Chinese villagers cut down live endangered tree to make coffin
HONG KONG — A magnolia tree listed as an endangered species has been cut down near a village in southern China to be made into a coffin.
The felled parakmeria yunnanensis magnolia tree — a species protected by the Chinese government since 1991 — was found outside the town of Lianhuatanxiang in Yunnan province, according to the news site YunnanExpress. The trees are native to evergreen forests in southern China and Southeast Asia and feature highly fragrant blooms.
Local officials investigated after a local forest protection group posted photos on social networking site Weibo last Thursday (April 13) of a destroyed tree near the town, saying it had been made into a coffin. The group said the trunk of the felled tree measured 1.4m in diameter.

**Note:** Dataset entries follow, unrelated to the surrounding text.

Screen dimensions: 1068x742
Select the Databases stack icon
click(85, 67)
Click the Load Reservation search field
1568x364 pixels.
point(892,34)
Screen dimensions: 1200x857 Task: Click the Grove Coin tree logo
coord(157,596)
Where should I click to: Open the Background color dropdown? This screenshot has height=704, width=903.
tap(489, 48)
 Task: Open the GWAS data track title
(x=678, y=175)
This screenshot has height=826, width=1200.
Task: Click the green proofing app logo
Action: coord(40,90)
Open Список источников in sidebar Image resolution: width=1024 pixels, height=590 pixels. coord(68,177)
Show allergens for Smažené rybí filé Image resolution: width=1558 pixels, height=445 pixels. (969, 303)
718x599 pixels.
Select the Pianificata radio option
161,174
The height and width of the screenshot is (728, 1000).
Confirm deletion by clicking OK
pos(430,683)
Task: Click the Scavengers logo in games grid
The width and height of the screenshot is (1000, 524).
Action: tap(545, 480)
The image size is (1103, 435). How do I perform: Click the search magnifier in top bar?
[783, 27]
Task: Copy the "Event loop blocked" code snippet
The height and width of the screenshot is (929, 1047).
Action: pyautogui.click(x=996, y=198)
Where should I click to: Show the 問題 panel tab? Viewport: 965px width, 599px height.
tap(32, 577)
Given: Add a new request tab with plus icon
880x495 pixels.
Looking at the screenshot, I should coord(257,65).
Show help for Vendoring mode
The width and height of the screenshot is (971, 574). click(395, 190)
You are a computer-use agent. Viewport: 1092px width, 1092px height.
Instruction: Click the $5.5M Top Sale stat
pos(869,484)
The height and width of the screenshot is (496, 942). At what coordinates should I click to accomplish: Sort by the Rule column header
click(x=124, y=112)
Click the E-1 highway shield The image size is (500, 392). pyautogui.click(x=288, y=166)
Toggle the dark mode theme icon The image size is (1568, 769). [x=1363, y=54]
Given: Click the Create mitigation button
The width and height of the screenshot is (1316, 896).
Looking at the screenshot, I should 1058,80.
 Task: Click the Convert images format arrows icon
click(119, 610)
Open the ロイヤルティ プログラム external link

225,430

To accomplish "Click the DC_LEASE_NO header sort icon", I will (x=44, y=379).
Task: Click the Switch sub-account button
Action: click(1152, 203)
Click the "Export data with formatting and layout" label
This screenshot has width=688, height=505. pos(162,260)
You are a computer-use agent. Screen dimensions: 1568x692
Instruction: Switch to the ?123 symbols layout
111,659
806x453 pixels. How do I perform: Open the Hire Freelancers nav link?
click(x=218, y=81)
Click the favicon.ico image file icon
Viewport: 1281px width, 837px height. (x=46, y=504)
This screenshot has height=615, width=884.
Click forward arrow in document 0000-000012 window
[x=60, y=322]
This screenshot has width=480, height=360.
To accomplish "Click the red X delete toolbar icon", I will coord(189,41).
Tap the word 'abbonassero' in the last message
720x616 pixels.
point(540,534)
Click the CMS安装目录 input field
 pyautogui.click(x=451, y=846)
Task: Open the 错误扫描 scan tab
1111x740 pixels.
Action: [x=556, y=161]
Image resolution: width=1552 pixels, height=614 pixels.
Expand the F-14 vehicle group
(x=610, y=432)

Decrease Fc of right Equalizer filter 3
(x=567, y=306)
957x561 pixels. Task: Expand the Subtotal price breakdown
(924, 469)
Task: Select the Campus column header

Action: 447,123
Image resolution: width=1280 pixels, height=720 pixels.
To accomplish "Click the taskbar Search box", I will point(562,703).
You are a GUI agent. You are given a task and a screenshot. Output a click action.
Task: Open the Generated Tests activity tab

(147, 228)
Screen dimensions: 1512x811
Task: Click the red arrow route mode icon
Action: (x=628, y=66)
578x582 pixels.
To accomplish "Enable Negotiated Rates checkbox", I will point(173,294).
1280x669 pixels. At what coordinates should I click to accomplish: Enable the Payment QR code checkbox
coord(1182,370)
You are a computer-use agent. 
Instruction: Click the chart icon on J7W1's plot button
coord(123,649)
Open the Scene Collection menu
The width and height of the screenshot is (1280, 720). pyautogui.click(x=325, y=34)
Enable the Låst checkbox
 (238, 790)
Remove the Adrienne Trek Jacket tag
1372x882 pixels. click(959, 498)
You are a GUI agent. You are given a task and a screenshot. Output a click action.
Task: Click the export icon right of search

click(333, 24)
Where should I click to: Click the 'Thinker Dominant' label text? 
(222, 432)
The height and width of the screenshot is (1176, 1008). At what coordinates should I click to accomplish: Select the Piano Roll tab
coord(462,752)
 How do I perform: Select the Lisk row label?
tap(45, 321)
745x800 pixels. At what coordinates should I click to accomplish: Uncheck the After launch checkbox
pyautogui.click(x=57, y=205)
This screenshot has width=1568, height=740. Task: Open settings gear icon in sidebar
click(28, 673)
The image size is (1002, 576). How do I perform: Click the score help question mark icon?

Forest investigators from the local public security bureau found the destroyed tree near the village, along with some partly processed wood.
Five suspects — three surnamed Li and two surnamed Pan — have been identified and the police investigation is continuing.
The forest protection group that first discovered the destroyed magnolia said its volunteers found around 10 species of endangered plants and many old trees near the Yunnan town.
“But there currently are no effective protection measures, and villagers are not very aware of plant preservation,” the group wrote on Weibo. “We hope that locals will become more aware, and can take on the task of protecting these endangered plants and old trees!”
Some netizens commended the group’s work, with one Weibo user writing: “Good effort. We will continue to watch how this situation progresses.”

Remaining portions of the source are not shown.